Beykoz Belediyesi tarafından ilçenin zengin tarihi ve kültürel birikimine, sosyo-ekonomik ve manevi hayatına bilimsel ve derinlikli bir bakış sunmak, coğrafi ve stratejik avantajlarına dikkat çekmek amacıyla bu yıl ikincisi düzenlenen sempozyumda ilçeye dair bilinmeyenler gün yüzüne çıktı.
“Beykoz 2020 Sempozyumu” her alanda ilçenin dinamiklerini harekete geçirmenin yanı sıra bilimsel çalışmalar ve akademik deneyimin öncülüğünde geleceğine yön vermeyi de amaçladı.
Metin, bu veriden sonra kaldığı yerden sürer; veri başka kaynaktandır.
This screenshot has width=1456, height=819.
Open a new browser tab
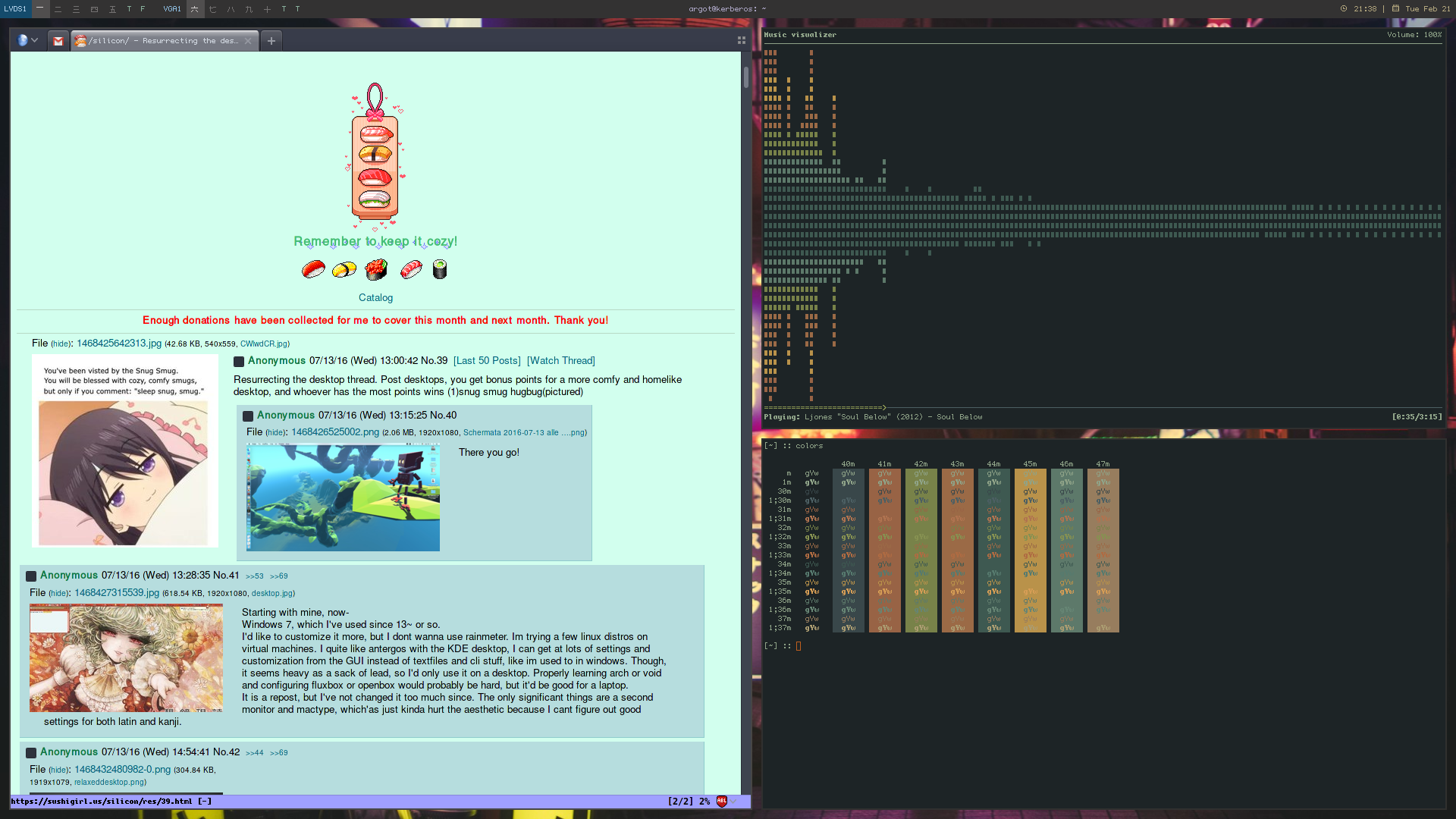tap(271, 41)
128 Bilim Adamı, 17 Oturum, 67 Tebliğ
Tarihten edebiyata, mimariden coğrafyaya kadar farklı disiplinlerden 128 bilim adamının, 17 oturum ve 67 tebliğiyle katıldığı buluşma bu yıl “coğrafya, beşeri coğrafya, jeoloji, sosyoloji, tarım” alanlarına odaklandı.
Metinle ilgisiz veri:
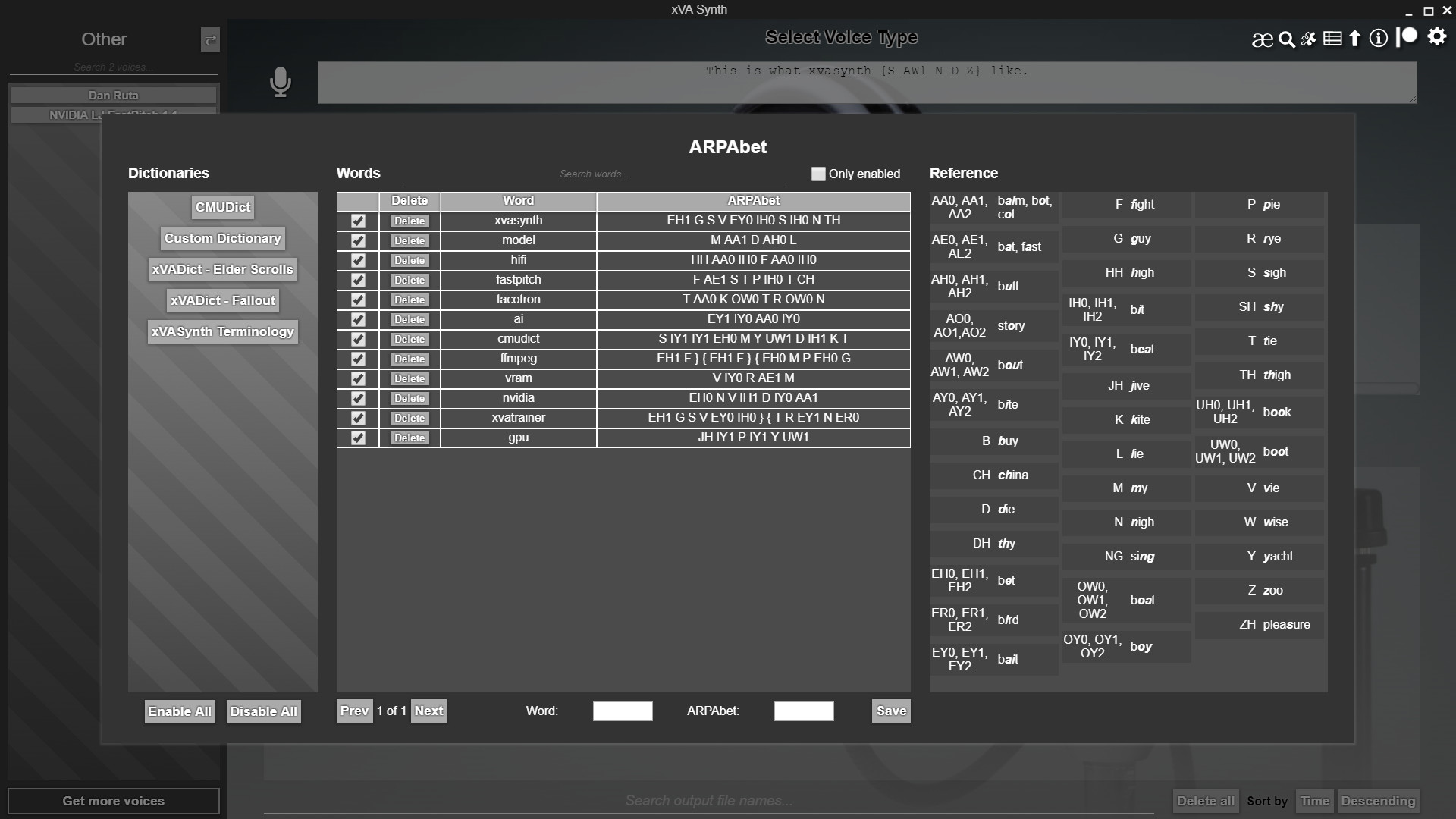Open the info circle icon
Screen dimensions: 1456x819
coord(1378,39)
Salgın koşulları dolayısıyla fiziksel ortamdan sanal ortama taşınan sempozyumda yer alan tüm oturumlar kurumun sosyal medya hesaplarından canlı yayınlandı. “Beykoz 2020 Sempozyumu” bu açıdan Türkiye’de gerçekleşen en büyük çevrimiçi organizasyon oldu.
Sempozyum Tertip Heyeti Başkanı Prof. Dr. İsmail Coşkun: “Ayrıntıya İnen Spesifik Çalışmalar Gerçekleştirdik”
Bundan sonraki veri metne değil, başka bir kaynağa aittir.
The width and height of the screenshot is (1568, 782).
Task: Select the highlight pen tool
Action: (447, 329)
Beykoz’a dair hazine değerinde bilgilerin sunulduğu kapanışında Sempozyum Tertip Heyeti Başkanı Prof. Dr. İsmail Coşkun: “ Bir ilk olan 2019 Sempozyumu, Beykoz’un tarihine ve toplumsal yapısına ilişkin, kurumsal, ilçedeki politikalara ışık tutmak üzere bir yüzey araştırmasıydı. Bu yıl biraz daha spesifik, derinleşen, akademik etki katsayısını artıran çalışmalar gerçekleştirdik. Kapsamındaki zenginliğin derine inmesini amaçladık. Beykoz’un jeolojikyapısından, risk alanlarına nüfus yerleşmelerine, sularına, demografik yapıdan coğrafi yerleşme tarihine sosyolojiye kadar bir çok konuya odaklandık.Salt bir çağrıya çıkılarak bir sempozyuma davetle çalışılmadı, en başından beri belli noktalara odaklanıldı. Aralık ayı itibariyle sempozyum sonuçlarını paylaşmayı istiyoruz.Bu vesileyle organizaysonun gerçekleşmesinde emeği geçen Beykoz Belediye Başkanımız Murat Aydın olmak üzere, tüm bilim insanlarımıza teşekkür diyorum” dedi.
Beykoz Belediye Başkanı Başkan Murat Aydın: “Bilgiye Ulaşmak İçin Düzenledik”
Beykoz Sempozyum Başkanı ve Beykoz Belediye Başkanı Murat Aydın: “Biz Beykoz’a dair bilgiye ulaşmak istiyoruz. İnsanlar gibi kentlerin de hafızası vardır ve geçmişteki yaşanmışlıkların mutlaka geleceğe aktarılması gerekir. O yaşanmışlıklar kültür birikimi geleceğe aktarılırsa toplum nereye gideceğini bilir. İşte biz Beykoz’da bunu yapmak bunun istiyoruz ki gelecek nesiller bu topraklarda daha mutlu şekilde yaşasınlar. Sempozyumun gerçekleşmesi için bize yetki veren baştakıymetli hemşehrilerim olmak üzere, tüm bilim kurulu ve tertip kurulu üyeleri ile emeği geçen çalışma arkadaşlarıma tek tek teşekkür ediyor, ülkemize, şehrimize ve ilçemize tüm insanlığa hayırlar getirmesini diliyorum.”şeklinde konuştu.
Beykoz 2020 Sempozyumu’nda sunulan tüm bilimsel tebliğler, geçen yılki buluşma sonrasında olduğu gibi, ilçeye dair projelerin hazırlanmasında rehberlik etmek üzere bir kitapta toplanarak kayıt altına alınacak.
Beykoz Belediyesi, daha iyi bir geleceğin kurulmasını amaçladığı sempozyumlar serisine gelecek yıl yeni bir organizasyonla devam edecek.